# The Slope of a Line

__Inclination of a Line__**:**

The angle from the X-axis to any given non horizontal line $$l$$ is called the inclination of line $$l$$. Here $$\alpha $$ is the inclination where $$0 < \alpha < {180^ \circ }$$, measured in a counter-clockwise direction from the positive X-axis to the line $$l$$.

__Slope of a Line__**:**

If $$\alpha $$ is the inclination of a non-vertical straight line $$l$$, then its slope or gradient is defined as $$\tan \alpha $$. The slope of a straight line is usually denoted by $$m$$, so the formula to find the slope of a line is given by

\[\boxed{m = \tan \alpha }\]

If a straight line is parallel to the X-axis, then its slope is equal to zero, i.e. $$m = \tan {0^ \circ } = 0$$. If the straight line is parallel to the Y-axis, then its slope is undefined, i.e. $$m = \tan {90^ \circ } = \infty $$.

If the line is parallel to the X-axis, then the ordinate of each point on the line is a fixed number, so its equation will be $$y = a$$, where $$a$$ is a fixed number.
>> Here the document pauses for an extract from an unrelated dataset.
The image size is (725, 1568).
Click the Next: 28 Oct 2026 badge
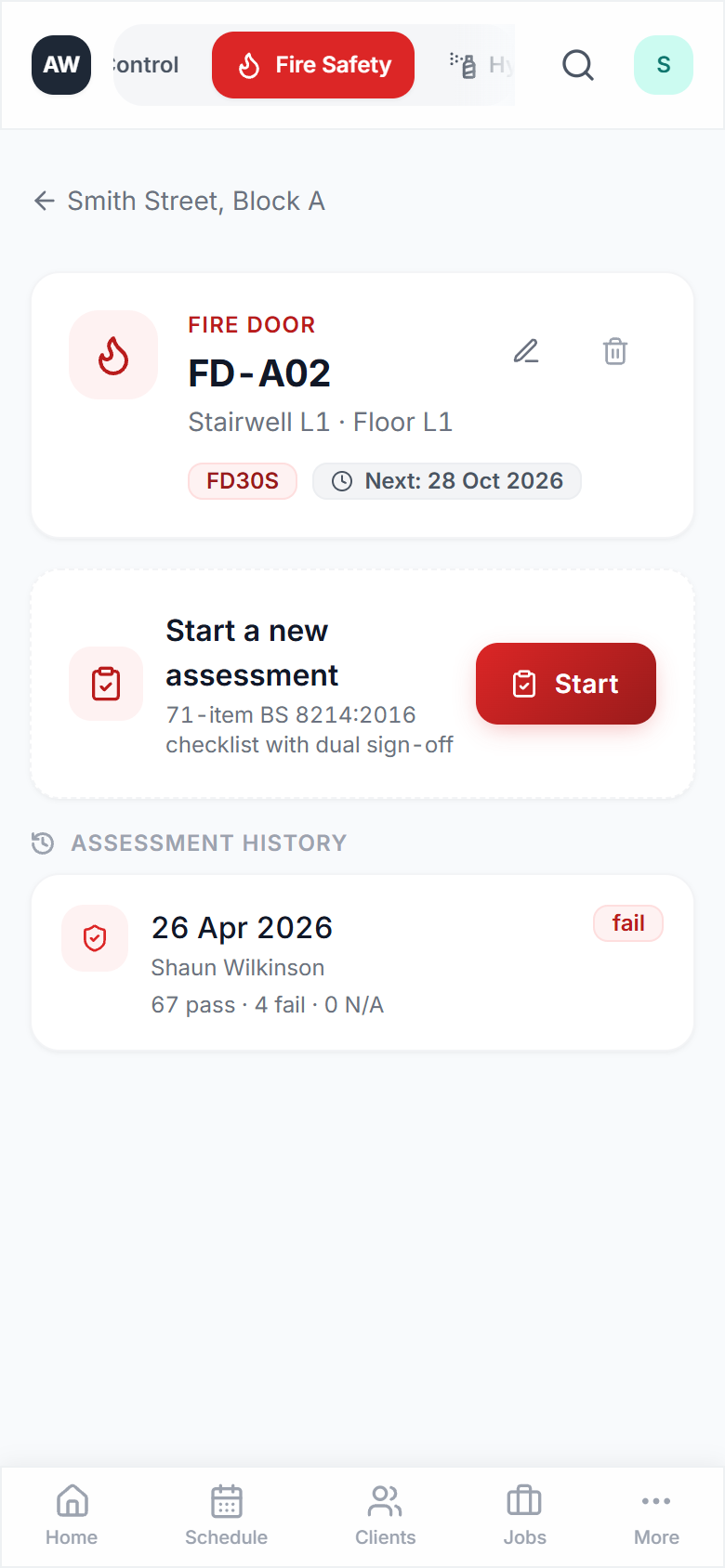[x=447, y=481]
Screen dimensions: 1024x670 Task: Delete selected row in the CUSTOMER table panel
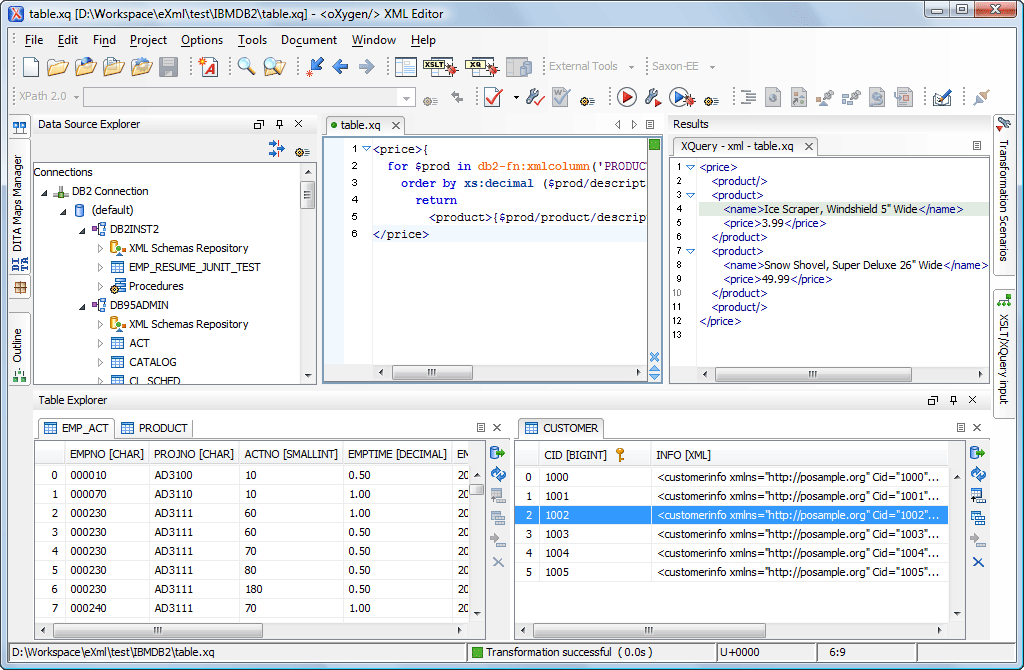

If the line is parallel to the Y-axis, then the abscissa of each point on the line is a fixed number, so its equation will be $$x = a$$, where $$a$$ is a fixed number.

Let $${m_1},{m_2}$$ be the slopes of the lines $${l_1},{l_2}$$ respectively.

**(i)** The lines $${l_1}$$ and $${l_2}$$ are parallel if and only if $${m_1} = {m_2}$$

**(ii)** The lines $${l_1}$$ and $${l_2}$$ are perpendicular if and only if $${m_1} \times {m_2} = – 1$$

__Example__**:** Find the slope of a straight line with inclination $${60^ \circ }$$ with the X-axis.

Here we have the inclination $$\alpha = {60^ \circ }$$ with the X-axis, now we shall find the slope of the straight line using the formula $$m = \tan \alpha $$,

\[m = \tan \alpha = \tan {60^ \circ } = \sqrt 3 \]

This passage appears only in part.